1.創業支援等措置に向けた計画を作成する
2.計画について、過半数労働組合等の同意を得る
3.労働者に計画を周知する
2.高年齢者雇用安定法における罰則
高年齢者雇用安定法における65歳までの雇用確保措置(義務)と、70歳までの就業機会確保措置(努力義務)について、会社が対応できていない場合でも罰則はありません。
しかし、ハローワーク等は、この雇用確保措置(義務)または就業機会確保措置(努力義務)に未対応の会社に対して、高年齢者雇用安定法に基づき、指導・助言ができるとされています。

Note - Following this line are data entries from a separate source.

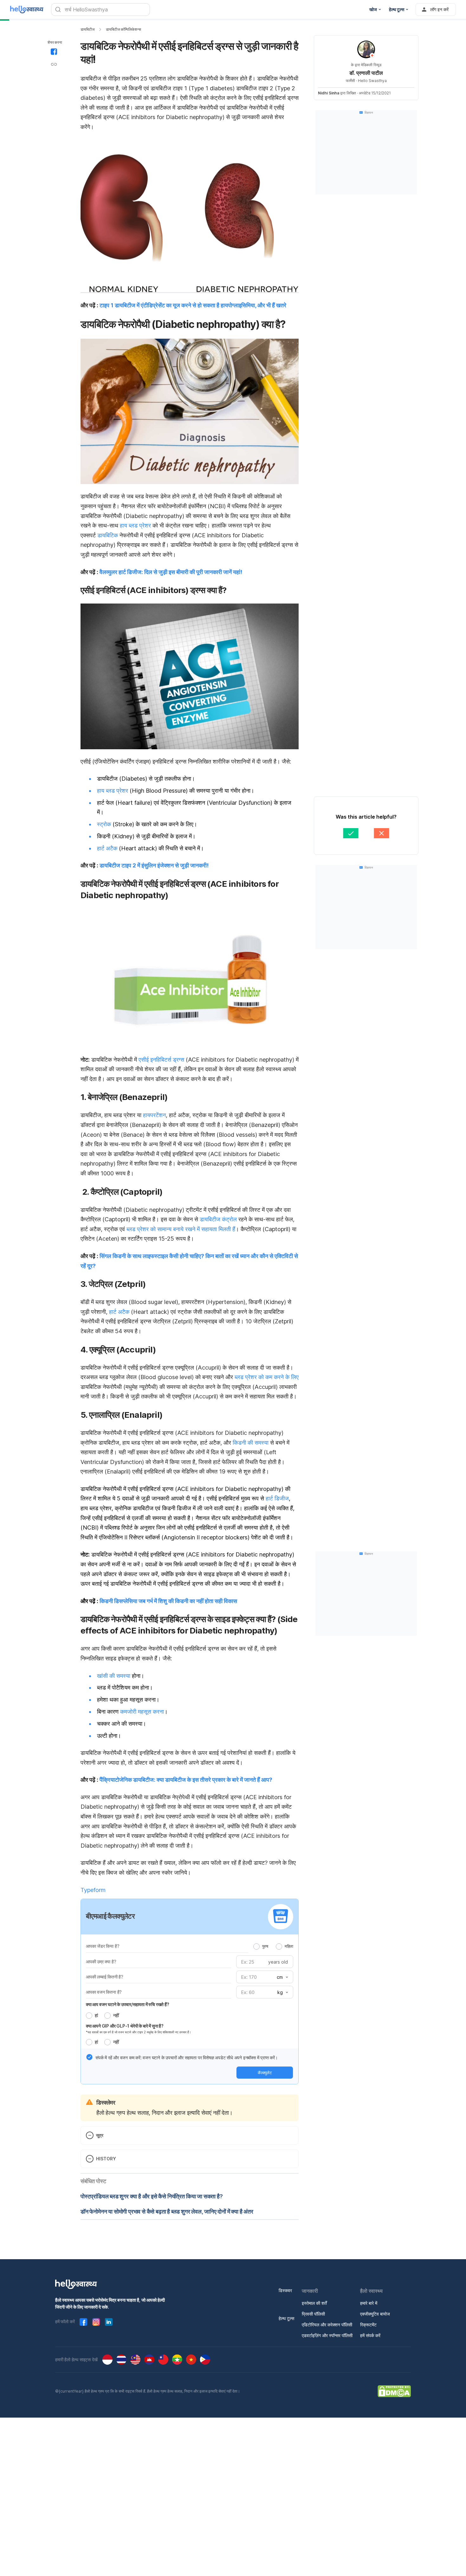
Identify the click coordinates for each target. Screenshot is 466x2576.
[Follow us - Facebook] (83, 2322)
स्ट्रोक (104, 824)
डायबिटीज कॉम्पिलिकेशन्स (123, 29)
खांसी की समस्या (113, 1675)
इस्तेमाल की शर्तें (314, 2303)
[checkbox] (89, 2057)
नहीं (116, 2015)
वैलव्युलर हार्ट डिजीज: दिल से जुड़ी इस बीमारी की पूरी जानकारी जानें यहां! (171, 572)
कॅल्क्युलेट (265, 2072)
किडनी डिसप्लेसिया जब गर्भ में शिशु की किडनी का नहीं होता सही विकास (168, 1601)
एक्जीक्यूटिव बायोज (375, 2314)
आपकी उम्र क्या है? (101, 1961)
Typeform (93, 1890)
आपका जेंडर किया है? (102, 1946)
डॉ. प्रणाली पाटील (366, 73)
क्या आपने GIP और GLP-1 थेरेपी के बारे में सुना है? (125, 2026)
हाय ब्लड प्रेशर (135, 525)
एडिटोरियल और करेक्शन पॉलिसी (327, 2324)
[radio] (256, 1946)
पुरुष (265, 1946)
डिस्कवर (285, 2290)
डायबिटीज (87, 29)
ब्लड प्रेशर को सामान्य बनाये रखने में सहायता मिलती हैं (180, 1229)
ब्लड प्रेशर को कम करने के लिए (267, 1377)
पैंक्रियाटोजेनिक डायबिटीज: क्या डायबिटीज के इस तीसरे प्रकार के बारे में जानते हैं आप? (186, 1779)
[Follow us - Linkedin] (109, 2322)
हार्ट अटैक (107, 848)
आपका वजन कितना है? (104, 1992)
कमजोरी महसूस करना (142, 1711)
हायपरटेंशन (154, 1115)
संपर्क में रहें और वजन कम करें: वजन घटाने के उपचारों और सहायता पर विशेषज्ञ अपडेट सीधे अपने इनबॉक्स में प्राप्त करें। (186, 2057)
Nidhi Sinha (328, 93)
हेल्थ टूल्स (286, 2318)
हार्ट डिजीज (277, 1498)
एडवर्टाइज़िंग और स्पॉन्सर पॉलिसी (327, 2335)
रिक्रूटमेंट (368, 2324)
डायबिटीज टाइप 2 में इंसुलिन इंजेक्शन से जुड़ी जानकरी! (154, 865)
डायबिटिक (107, 535)
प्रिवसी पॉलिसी (313, 2314)
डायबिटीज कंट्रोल (218, 1219)
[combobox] (282, 1977)
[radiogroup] (273, 1946)
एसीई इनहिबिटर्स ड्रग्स (161, 1059)
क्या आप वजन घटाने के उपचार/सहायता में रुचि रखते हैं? (127, 2004)
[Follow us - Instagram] (96, 2322)
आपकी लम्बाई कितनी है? (104, 1976)
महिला (289, 1946)
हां (96, 2015)
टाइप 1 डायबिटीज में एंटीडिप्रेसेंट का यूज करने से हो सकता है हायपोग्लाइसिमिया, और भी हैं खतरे (193, 305)
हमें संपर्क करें (370, 2335)
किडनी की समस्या (251, 1442)
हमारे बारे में (368, 2303)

さらに、ハローワーク等が指導を行った場合において、会社の状況が改善していないと認められるときは、高年齢者雇用確保措置を講ずべきこと、または高年齢者就業機会確保措置の実施に関する計画の作成を勧告される場合がありますので、留意していただければと思います。
3.70歳までの就業機会確保を進める際のポイント
会社として、現状の実態(業種・規模・従業員構成等)を再認識したうえで、70歳までの就業機会確保措置の内容を十分に理解し、今後の方針について経営者層が中心となってトップダウンで検討していくことが重要です。
また、高年齢者は年を重ねることによって、経験を積んで能力が上がる人、それまでとまったく変わらない人、体力等が落ちる人と、仕事に対する能力のばらつきが多いのが特徴です。この高齢者の多様性を理解することが必要です。
高年齢者が活き活きと働ける仕組みをつくるために、次のような点が検討のポイントとして考えられます。
①やりがいのある役割や仕事を提供する
②負担のかからない職場環境をつくる
③多様性に応じた複数の勤務体系を用意する(下表参照)
④高年齢者向けの人事評価制度を作成し、できる限り制度を「見える化」して、公平性や納得性を高める
<例>複数の勤務体系 ― 60歳定年、定年まで正規雇用の場合を前提
タイプ | 業務の内容・ 責任の程度 | 考えられる 雇用制度 | 考えられる 賃金・評価制度 | |
1 | バリバリ活躍型 | 60歳前と同じ | 定年延長(定年廃止)または継続雇用制度 | 60歳前と同じ |
2 | 無理なく活躍型 (フルタイム) | 60歳前より軽く <例> | 継続雇用制度 | 60歳前と比べて不合理な待遇差が発生しないよう、継続雇用のための制度を整備 |
3 | 無理なく活躍型 (パートタイム) | ・身体的負担の大きい業務をなくす ・転勤を伴う業務をなくす ・役職を外し、社内アドバイザーや教育・研修など、若手・中堅層のサポートを担ってもらう |
4.最後に
2021年4月から努力義務とされた70歳までの就業機会確保措置については、各会社で対応の差が大きく、まだ取り組む必要がないと考えている会社もあるかもしれません。しかしながら、いずれはどの会社でも、大なり小なり少子高齢化の影響は避けられない状況ですので、将来に向けた対応を見据えて、少しずつでも高年齢者の活用に取り組んでいくことが事業を継続していくうえで重要になるでしょう。